— START OF Records supplied —

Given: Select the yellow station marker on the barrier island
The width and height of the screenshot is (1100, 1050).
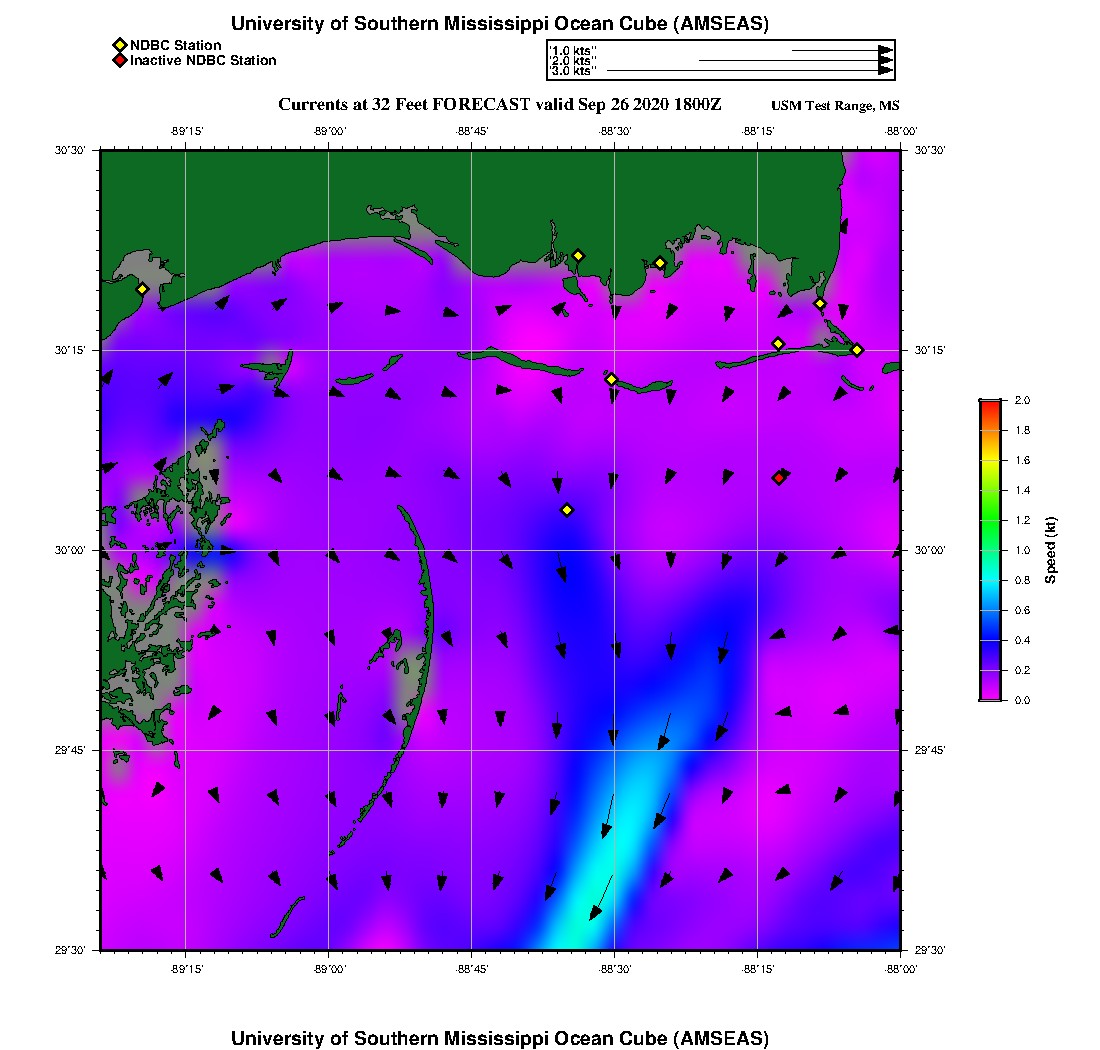Looking at the screenshot, I should (612, 379).
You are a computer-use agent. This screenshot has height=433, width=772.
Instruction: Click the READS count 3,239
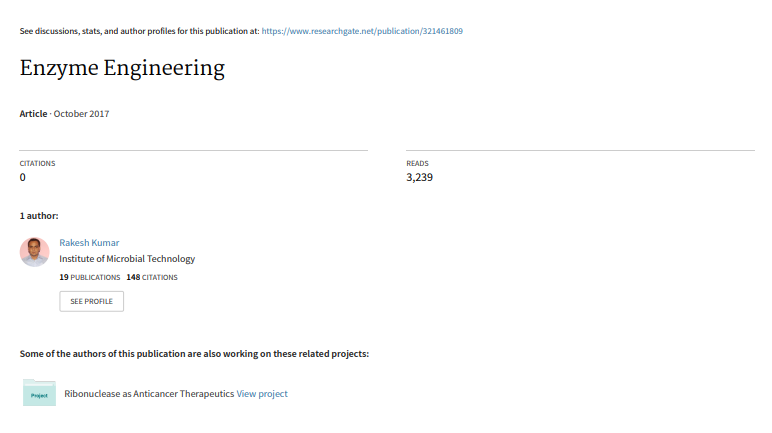pos(419,177)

— END OF Records supplied —

▶ [Stated problem] Could you retype every line of the entries above word for word, leaving out the pictures?

▶ [Response to this exercise]
Given: Select the yellow station marker on the barrier island
The width and height of the screenshot is (1100, 1050).
Looking at the screenshot, I should (612, 379).
You are a computer-use agent. This screenshot has height=433, width=772.
Instruction: Click the READS count 3,239
pos(419,177)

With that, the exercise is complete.